Nous devons développer l’ethnographie digitale, avec le reportage et la vidéo systématiques. La vidéo-ethnographie, populaire dans les pays anglo-saxons, a accéléré son arrivée avec la crise et le confinement en France, qui reste encore beaucoup (trop) dans la culture de l’écrit. Elle correspond aussi à une nouvelle génération de clients, qui n’a pas envie de longs rapports, mais veut voir, tout de suite, ce que font les gens pour être inspirés de leur vécu.

Elle montre la vérité ; elle donne des émotions, elle permet de créer de l’empathie : ce que je vois me touche et je veux aider cette/ces personnes.

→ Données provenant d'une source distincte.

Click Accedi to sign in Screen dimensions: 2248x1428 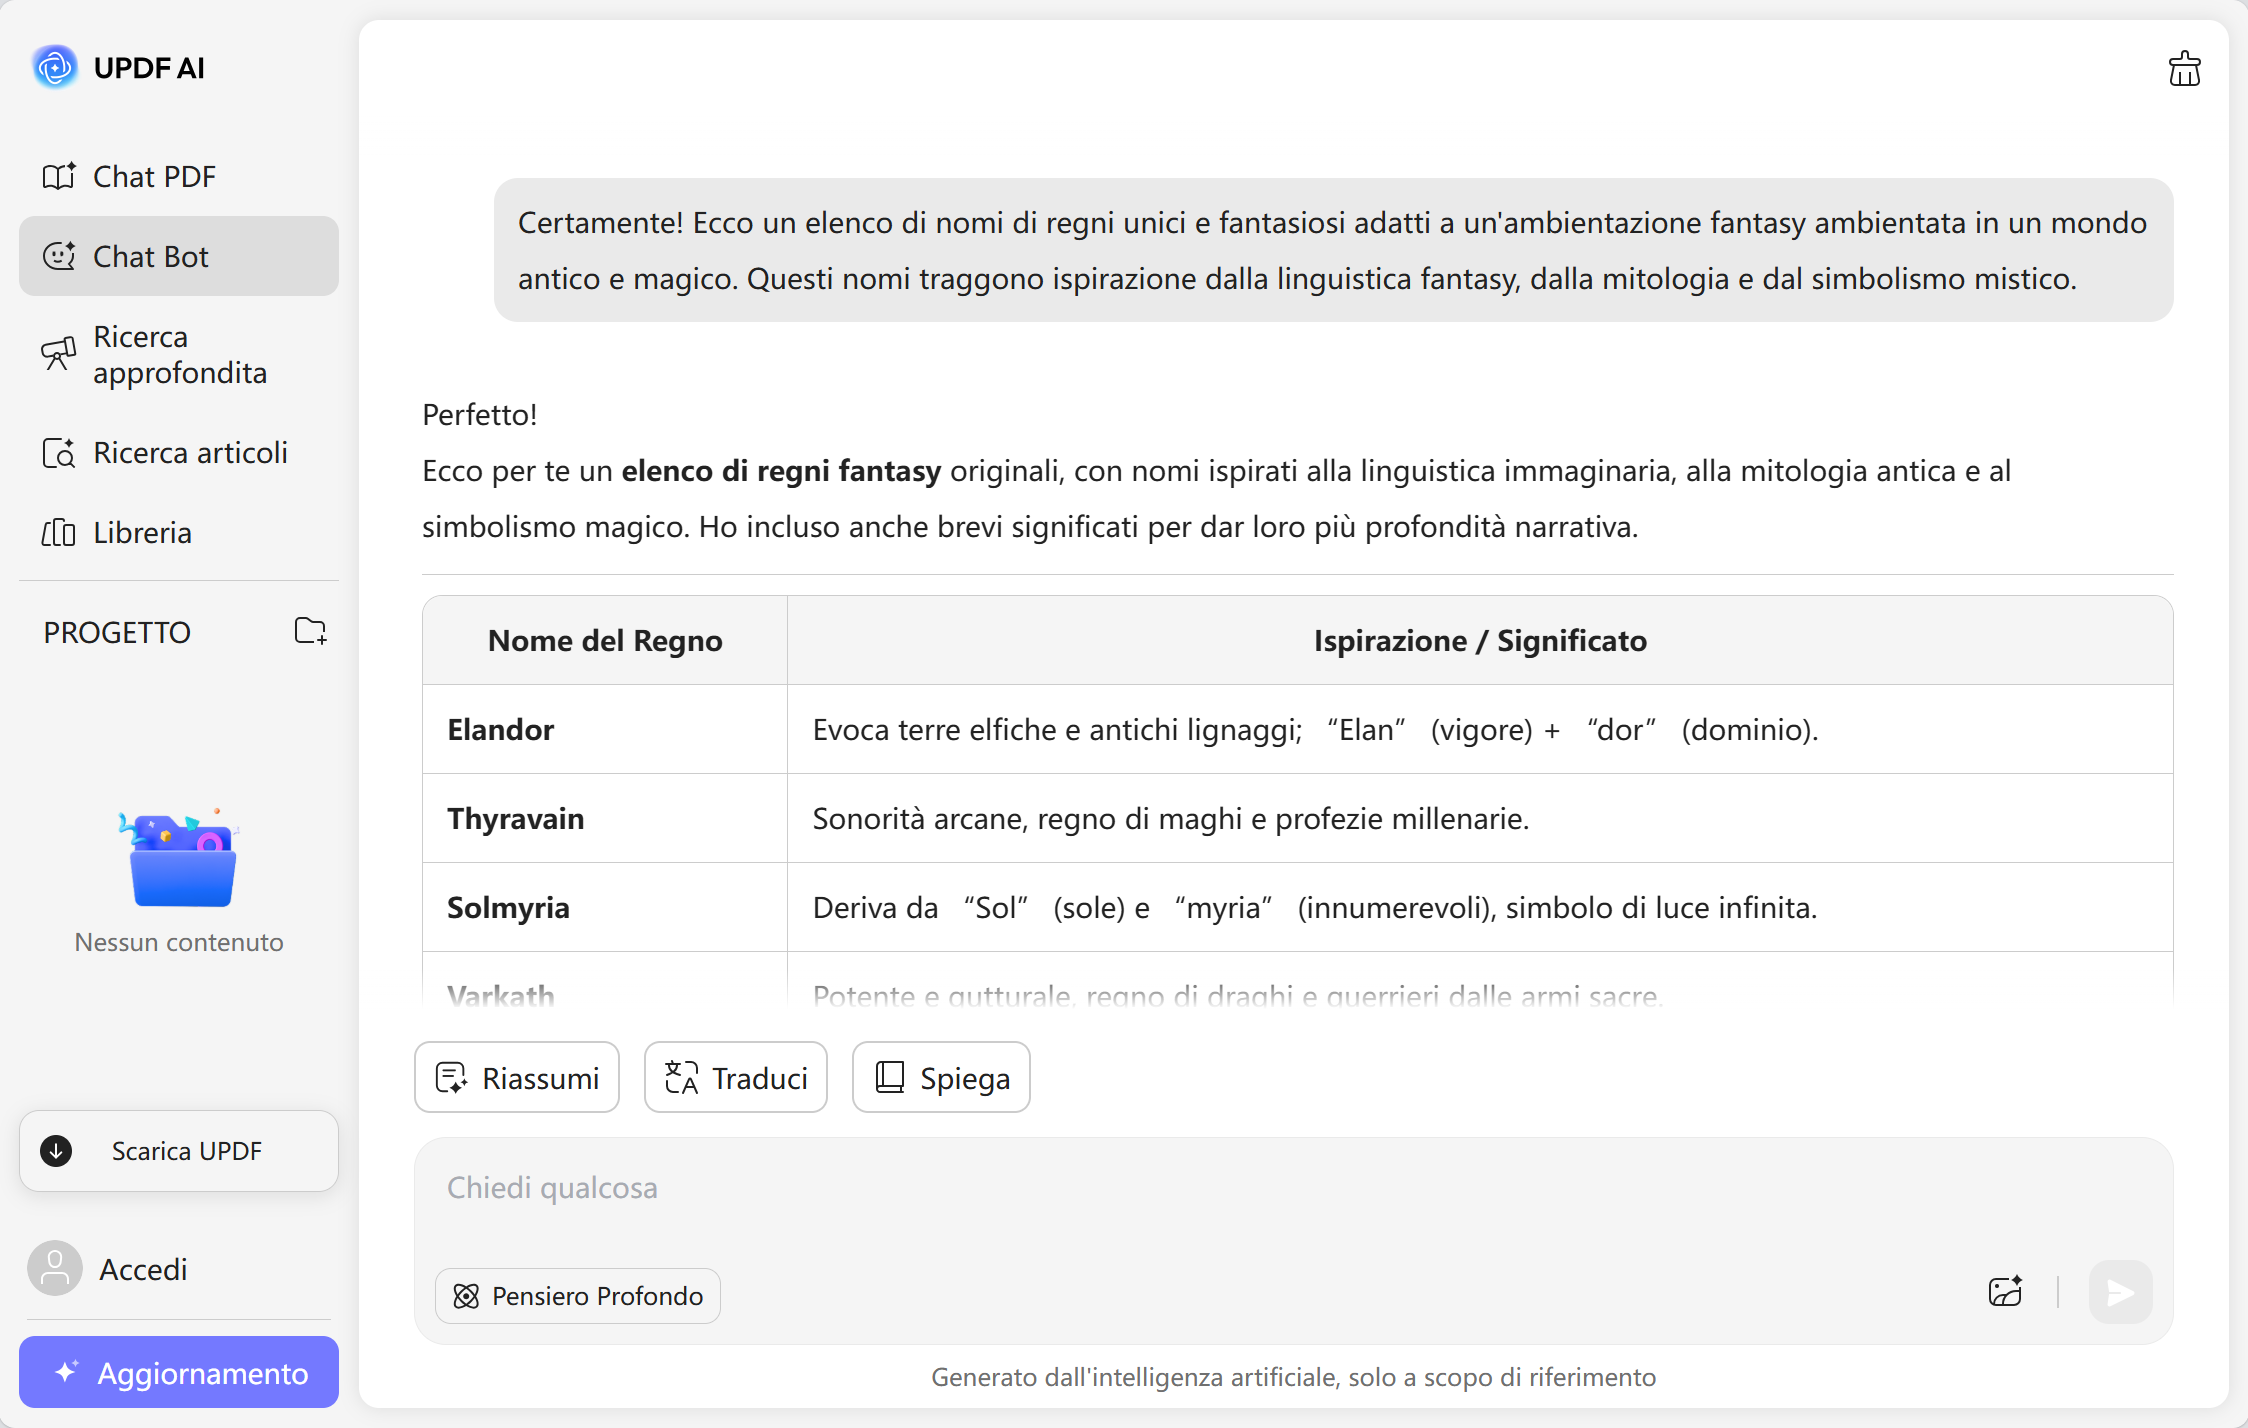point(143,1269)
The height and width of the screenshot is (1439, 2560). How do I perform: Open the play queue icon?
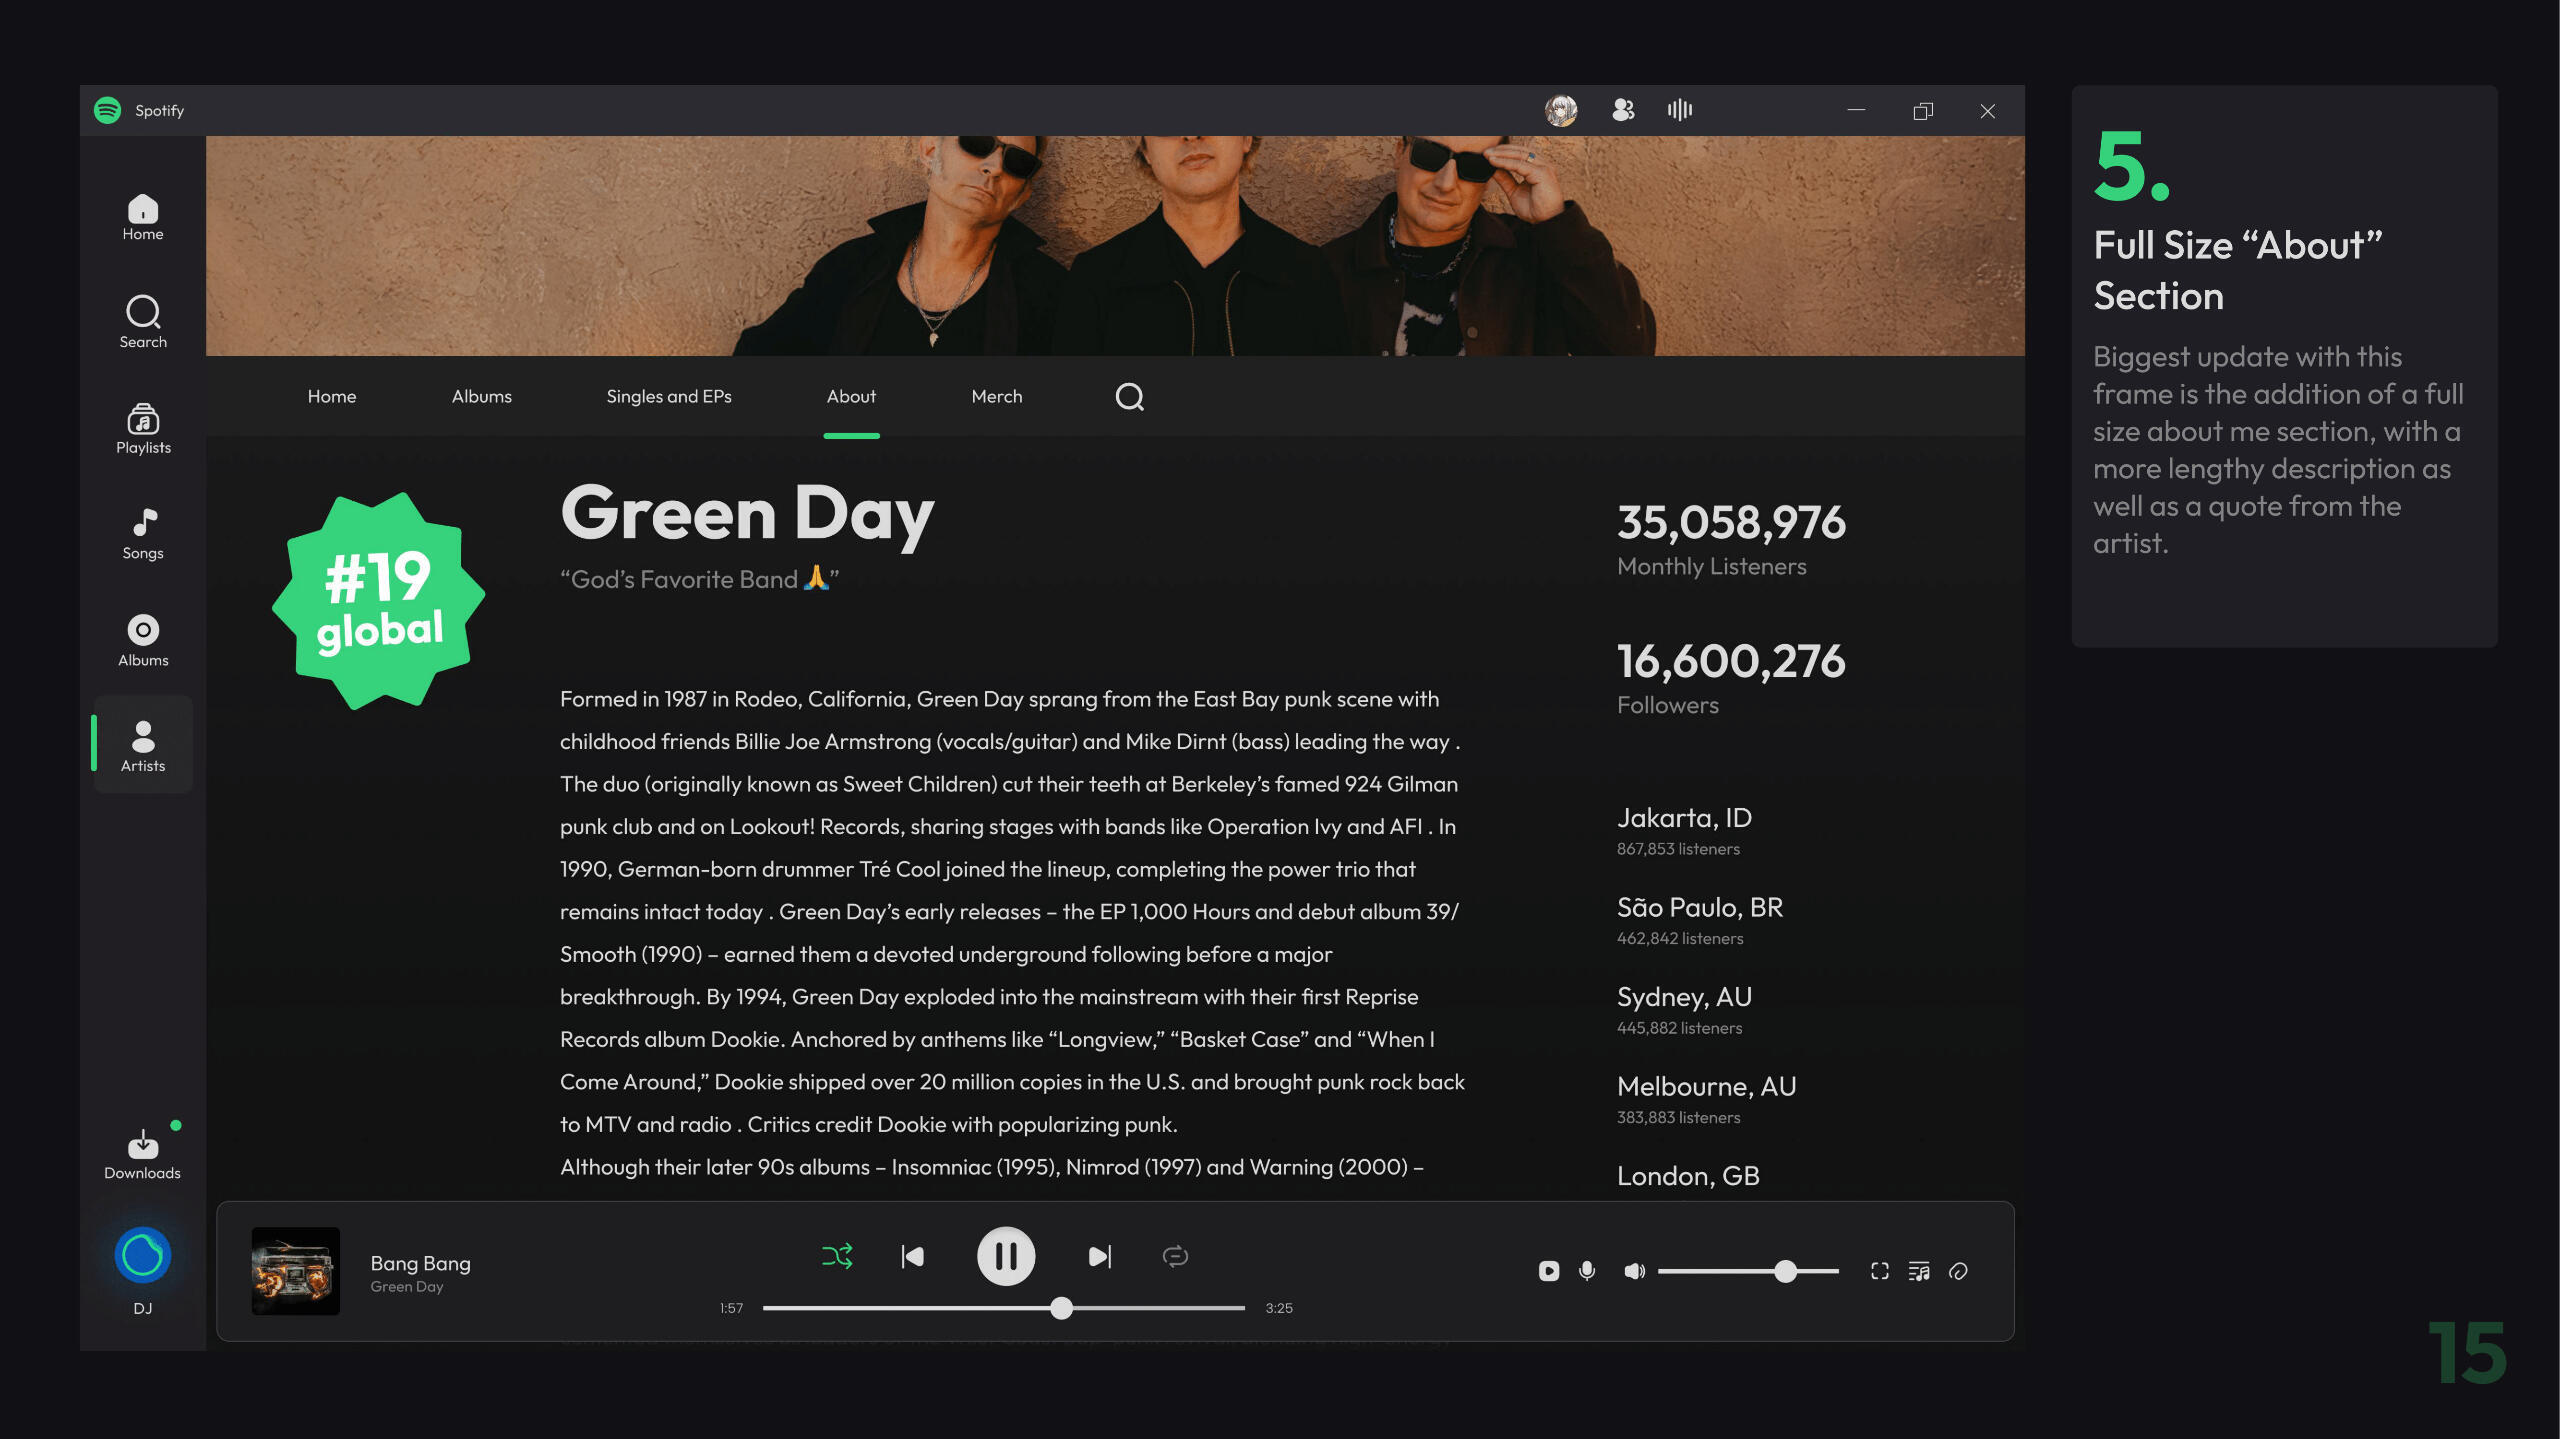coord(1919,1271)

L’apport de la vidéo-ethnographie dans des processus de design thinking est d’autant plus efficace qu’il comprend que les vérités sont des contraintes au bon sens du terme, autrement dit, des réalités d’usages ou de représentations qui vont enrichir la créativité et donner son sens à l’innovation.

Ces réalités sont d’autant plus intéressantes que nous sommes entrés dans « l’ère du moins » : moins d’argent, moins de matières premières, moins d’emballages, moins de distance entre production et consommation, moins de bienveillance de la part du consommateur, etc. Faire mieux avec moins, voilà le défi du marketing.

L’observation révèle quelles autres expériences et quelles autres informations le magasin, entre autres, va devoir offrir : que se passe-t-il quand on passe du packaging au vrac, du jetable à la consigne, de l’impulsion à la prise de conscience ?

La vidéo comme donnée permet une analyse fine des comportements et a un impact très fort sur les équipes qui sont face à une réalité, une vérité qu’ils ne peuvent pas se cacher ; « les paroles s’envolent... les images restent », pourrait-on dire si la vidéo avait existé au temps d’Horace.